Builtin function can also be combined with arithmetic expression. Let's convert+ `"13"`(str constant) and `reviewID` into int, then add them together, then store the result on `i:result` column this time.

In [32]:
aq_pp -f,+1 $file -d $cols -eval i:result 'ToI(reviewID) + ToI("13")'

"reviewID","brand","variety","style","country","stars","result"
"2580","New Touch","T's Restaurant Tantanmen ","Cup","Japan","3.75",2593
"2579","Just Way","Noodles Spicy Hot Sesame Spicy Hot Sesame Guan-miao Noodles","Pack","Taiwan","1",2592
"2578","Nissin","Cup Noodles Chicken Vegetable","Cup","USA","2.25",2591
"2577","Wei Lih","GGE Ramen Snack Tomato Flavor","Pack","Taiwan","2.75",2590
"2576","Ching's Secret","Singapore Curry","Pack","India","3.75",2589
"2575","Samyang Foods","Kimchi song Song Ramen","Pack","South Korea","4.75",2588
"2574","Acecook","Spice Deli Tantan Men With Cilantro","Cup","Japan","4",2587
"2573","Ikeda Shoku","Nabeyaki Kitsune Udon","Tray","Japan","3.75",2586
"2572","Ripe'n'Dry","Hokkaido Soy Sauce Ramen","Pack","Japan","0.25",2585


13 is added to the original `reviewID` value, on `result` column. 

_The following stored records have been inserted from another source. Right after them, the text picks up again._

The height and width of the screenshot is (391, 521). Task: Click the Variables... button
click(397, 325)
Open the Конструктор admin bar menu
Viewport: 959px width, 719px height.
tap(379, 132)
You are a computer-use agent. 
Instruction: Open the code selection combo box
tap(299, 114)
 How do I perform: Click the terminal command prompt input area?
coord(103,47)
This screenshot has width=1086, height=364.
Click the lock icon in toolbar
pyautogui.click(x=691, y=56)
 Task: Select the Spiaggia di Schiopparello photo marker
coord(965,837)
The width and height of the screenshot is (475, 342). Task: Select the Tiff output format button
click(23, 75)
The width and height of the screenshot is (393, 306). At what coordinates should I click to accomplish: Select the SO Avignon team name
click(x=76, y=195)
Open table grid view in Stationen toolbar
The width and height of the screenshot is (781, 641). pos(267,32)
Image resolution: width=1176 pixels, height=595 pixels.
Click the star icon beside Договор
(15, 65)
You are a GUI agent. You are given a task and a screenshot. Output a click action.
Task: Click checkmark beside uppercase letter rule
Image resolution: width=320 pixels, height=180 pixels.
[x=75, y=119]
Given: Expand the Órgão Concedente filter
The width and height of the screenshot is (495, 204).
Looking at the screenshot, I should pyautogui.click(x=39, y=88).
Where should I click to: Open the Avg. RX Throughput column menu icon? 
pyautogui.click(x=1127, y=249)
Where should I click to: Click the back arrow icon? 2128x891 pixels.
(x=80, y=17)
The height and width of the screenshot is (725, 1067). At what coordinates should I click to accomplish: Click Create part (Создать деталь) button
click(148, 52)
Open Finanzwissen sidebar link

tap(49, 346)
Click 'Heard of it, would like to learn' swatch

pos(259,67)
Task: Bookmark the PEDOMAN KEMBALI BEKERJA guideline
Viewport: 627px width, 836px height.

We can also combine numeric strings by using `+`, convert the result to numeric data type, then store in a numeric column. Let's take a look.



In [14]:
aq_pp -f,+1 $file -d $cols -eval i:result 'ToI(reviewID + "13")'

"reviewID","brand","variety","style","country","stars","result"
"2580","New Touch","T's Restaurant Tantanmen ","Cup","Japan","3.75",258013
"2579","Just Way","Noodles Spicy Hot Sesame Spicy Hot Sesame Guan-miao Noodles","Pack","Taiwan","1",257913
"2578","Nissin","Cup Noodles Chicken Vegetable","Cup","USA","2.25",257813
"2577","Wei Lih","GGE Ramen Snack Tomato Flavor","Pack","Taiwan","2.75",257713
"2576","Ching's Secret","Singapore Curry","Pack","India","3.75",257613
"2575","Samyang Foods","Kimchi song Song Ramen","Pack","South Korea","4.75",257513
"2574","Acecook","Spice Deli Tantan Men With Cilantro","Cup","Japan","4",257413
"2573","Ikeda Shoku","Nabeyaki Kitsune Udon","Tray","Japan","3.75",257313
"2572","Ripe'n'Dry","Hokkaido Soy Sauce Ramen","Pack","Japan","0.25",257213


**String Manipulation**<br>

`-map` options will be covered under different notebook.